# Topic 2 - Chi-Squared  $x^2$

In [1]:
import pandas as pd
import random
from scipy import stats as ss

The Ratcliffe book you have has a relatively simply explanation of chi-squared tests in chapter 15, while the *Essential Math for Data Science* book has some brief information at page 216.

From [Laerd](https://statistics.laerd.com/spss-tutorials/chi-square-test-for-association-using-spss-statistics.php): "The chi-square test for independence, also called [Pearson's](https://en.wikipedia.org/wiki/Karl_Pearson) chi-square test or the chi-square test of association, is used to discover if there is a relationship between two *categorical* variables." Chi-square is appropriate where two categorical variables exist that are either ordinal or nominal (explain), for instance ethnicity, job, education level, etc.

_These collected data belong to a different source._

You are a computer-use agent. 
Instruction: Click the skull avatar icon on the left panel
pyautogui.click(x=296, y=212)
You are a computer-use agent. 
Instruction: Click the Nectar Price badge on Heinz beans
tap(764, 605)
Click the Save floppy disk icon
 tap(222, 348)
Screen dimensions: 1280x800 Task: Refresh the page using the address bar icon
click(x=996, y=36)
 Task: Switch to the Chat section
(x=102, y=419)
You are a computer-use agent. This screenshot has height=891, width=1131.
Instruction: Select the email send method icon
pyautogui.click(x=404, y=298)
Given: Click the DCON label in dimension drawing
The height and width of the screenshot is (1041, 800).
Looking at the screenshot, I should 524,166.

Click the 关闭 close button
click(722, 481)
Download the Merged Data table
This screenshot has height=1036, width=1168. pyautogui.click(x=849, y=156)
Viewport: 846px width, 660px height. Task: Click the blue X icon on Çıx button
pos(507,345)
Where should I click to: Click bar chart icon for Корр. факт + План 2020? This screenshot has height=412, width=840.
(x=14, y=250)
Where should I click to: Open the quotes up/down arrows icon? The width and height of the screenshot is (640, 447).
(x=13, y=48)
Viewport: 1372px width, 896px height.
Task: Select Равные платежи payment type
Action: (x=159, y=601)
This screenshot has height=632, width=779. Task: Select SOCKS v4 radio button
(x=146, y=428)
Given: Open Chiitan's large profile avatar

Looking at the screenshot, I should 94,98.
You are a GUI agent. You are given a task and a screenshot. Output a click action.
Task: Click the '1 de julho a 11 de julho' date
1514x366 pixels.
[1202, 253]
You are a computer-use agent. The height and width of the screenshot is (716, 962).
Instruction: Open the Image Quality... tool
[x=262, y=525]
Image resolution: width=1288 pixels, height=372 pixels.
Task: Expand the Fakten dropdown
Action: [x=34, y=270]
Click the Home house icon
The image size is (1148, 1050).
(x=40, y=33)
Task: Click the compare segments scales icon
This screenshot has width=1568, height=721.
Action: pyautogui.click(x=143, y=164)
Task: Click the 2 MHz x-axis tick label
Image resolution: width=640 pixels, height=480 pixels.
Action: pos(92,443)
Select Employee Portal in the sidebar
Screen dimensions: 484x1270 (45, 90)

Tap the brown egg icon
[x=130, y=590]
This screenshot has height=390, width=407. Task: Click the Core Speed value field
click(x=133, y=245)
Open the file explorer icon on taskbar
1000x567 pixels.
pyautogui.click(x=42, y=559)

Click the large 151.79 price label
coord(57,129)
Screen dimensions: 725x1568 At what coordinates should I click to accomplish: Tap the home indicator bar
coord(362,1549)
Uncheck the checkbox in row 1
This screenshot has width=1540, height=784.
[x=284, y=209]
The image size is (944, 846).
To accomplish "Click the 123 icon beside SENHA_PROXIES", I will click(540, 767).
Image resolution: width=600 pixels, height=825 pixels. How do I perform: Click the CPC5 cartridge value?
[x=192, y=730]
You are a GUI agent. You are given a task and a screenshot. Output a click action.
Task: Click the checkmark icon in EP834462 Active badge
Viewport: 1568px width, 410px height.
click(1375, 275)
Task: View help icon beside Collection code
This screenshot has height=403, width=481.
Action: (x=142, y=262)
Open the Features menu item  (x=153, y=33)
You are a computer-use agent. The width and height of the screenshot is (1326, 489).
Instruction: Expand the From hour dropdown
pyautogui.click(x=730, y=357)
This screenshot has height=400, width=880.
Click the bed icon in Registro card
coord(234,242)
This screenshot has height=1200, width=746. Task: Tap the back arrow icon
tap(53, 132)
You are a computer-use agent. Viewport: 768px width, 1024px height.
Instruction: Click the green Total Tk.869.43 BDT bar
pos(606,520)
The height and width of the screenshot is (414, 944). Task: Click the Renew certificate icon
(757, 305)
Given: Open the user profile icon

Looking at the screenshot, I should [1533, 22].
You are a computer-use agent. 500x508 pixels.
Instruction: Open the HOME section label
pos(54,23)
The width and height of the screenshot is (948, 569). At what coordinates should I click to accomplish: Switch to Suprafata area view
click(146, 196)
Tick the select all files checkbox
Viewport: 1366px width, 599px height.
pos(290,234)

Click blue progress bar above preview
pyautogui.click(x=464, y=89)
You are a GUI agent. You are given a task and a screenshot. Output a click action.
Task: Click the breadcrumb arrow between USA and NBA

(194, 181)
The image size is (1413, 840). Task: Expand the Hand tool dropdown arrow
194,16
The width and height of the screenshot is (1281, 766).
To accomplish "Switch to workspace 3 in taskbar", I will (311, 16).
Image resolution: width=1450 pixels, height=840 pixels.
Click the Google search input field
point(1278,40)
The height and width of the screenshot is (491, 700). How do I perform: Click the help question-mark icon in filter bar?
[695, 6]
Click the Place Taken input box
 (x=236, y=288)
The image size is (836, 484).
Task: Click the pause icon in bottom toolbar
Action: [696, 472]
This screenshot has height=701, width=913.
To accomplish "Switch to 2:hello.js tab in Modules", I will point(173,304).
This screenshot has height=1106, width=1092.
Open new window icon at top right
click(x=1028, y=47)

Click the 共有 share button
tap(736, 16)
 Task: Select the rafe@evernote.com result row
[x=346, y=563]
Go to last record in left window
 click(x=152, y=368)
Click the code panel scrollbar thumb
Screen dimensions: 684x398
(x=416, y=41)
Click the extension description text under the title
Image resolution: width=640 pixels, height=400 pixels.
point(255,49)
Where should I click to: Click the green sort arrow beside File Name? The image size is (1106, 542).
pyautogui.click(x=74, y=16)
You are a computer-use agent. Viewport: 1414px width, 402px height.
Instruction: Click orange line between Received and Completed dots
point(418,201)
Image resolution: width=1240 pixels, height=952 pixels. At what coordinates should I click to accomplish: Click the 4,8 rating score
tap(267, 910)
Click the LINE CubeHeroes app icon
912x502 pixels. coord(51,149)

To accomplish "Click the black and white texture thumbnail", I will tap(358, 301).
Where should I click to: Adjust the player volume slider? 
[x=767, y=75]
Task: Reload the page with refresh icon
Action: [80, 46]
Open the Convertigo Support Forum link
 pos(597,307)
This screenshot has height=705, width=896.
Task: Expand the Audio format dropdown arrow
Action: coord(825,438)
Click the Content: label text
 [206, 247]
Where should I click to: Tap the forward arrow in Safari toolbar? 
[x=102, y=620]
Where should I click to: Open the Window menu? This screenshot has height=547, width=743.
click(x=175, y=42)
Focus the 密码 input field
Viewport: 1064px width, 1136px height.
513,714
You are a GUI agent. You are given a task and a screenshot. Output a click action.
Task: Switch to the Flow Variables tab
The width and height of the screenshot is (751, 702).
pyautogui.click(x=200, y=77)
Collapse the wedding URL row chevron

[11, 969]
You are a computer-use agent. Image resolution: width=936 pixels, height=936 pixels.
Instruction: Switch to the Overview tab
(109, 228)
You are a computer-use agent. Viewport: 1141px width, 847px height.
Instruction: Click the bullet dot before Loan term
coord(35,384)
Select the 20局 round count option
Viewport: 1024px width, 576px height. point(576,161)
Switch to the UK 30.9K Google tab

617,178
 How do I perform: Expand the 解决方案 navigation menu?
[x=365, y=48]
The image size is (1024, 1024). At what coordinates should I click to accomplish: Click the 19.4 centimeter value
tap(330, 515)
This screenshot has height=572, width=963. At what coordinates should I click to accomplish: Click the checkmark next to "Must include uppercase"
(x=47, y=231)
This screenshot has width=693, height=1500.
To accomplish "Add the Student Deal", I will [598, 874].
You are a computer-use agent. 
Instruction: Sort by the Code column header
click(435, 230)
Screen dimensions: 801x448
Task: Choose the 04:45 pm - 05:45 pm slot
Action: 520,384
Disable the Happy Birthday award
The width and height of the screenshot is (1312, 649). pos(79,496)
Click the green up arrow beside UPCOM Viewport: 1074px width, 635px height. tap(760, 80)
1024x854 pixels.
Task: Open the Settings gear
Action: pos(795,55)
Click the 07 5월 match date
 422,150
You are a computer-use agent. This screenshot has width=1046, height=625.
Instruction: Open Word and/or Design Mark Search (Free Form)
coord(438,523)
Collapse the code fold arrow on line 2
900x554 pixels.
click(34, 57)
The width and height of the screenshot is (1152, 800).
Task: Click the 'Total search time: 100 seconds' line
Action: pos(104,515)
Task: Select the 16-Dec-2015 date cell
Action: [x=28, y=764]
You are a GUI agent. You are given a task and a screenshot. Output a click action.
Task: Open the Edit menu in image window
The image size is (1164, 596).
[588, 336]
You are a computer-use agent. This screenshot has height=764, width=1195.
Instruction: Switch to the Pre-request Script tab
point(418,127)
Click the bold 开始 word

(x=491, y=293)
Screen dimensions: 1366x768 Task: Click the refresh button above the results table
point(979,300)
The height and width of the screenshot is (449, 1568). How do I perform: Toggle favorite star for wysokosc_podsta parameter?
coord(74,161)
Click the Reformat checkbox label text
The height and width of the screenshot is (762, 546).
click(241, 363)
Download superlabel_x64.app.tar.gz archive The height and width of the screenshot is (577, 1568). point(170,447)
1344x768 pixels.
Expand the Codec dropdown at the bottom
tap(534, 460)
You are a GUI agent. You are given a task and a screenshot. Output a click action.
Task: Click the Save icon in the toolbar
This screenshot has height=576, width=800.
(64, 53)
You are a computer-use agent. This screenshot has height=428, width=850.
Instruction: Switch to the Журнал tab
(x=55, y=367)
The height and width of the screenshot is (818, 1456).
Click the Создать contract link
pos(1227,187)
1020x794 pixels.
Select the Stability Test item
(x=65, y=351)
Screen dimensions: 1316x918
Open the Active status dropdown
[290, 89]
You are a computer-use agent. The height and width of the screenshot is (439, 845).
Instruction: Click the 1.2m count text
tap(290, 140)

The below code replicates the demonstration found at the Laerd link.

In [2]:
male_books = [['Male','Books']] * 16
male_online = [['Male','Online']] * 24
female_books = [['Female','Books']] * 13
female_online = [['Female','Online']] * 27

# In Python it is quite simple to add lists together
raw_data = male_books + male_online + female_books + female_online

# Shuffling data purely to prove that Python will preserve the gender-medium combinations in each row
random.shuffle(raw_data)

# Unpack the each list items into two whole columns, a more Pandas-friendly format
gender, medium = list(zip(*raw_data))

In [3]:
# create a Pandas dataframe using the two lists of data
df = pd.DataFrame({'gender': gender, 'medium': medium})

df

Unnamed: 0,gender,medium
0,Male,Books
1,Female,Online
2,Female,Online
3,Male,Online
4,Female,Online
...,...,...
75,Male,Online
76,Male,Online
77,Male,Books
78,Male,Online


## Contingency Table

In [4]:
cross = ss.contingency.crosstab(df['gender'], df['medium'])

# Show.
cross.count

array([[13, 27],
       [16, 24]])

In [7]:
# The first variable values, and the second.
first, second = cross.elements

# Show.
first, second

(array(['Female', 'Male'], dtype=object),
 array(['Books', 'Online'], dtype=object))

In [9]:
# Find all rows in df with gender equal to the first value in first.
df[df['gender'] == first[0]]

Unnamed: 0,gender,medium
1,Female,Online
2,Female,Online
4,Female,Online
7,Female,Books
8,Female,Online
9,Female,Online
11,Female,Books
15,Female,Online
17,Female,Online
18,Female,Online


In [5]:
# Do the statistics. Just do them.
result = ss.chi2_contingency(cross.count, correction=False)

# Show.
result

Chi2ContingencyResult(statistic=0.486815415821501, pvalue=0.4853513240525321, dof=1, expected_freq=array([[14.5, 25.5],
       [14.5, 25.5]]))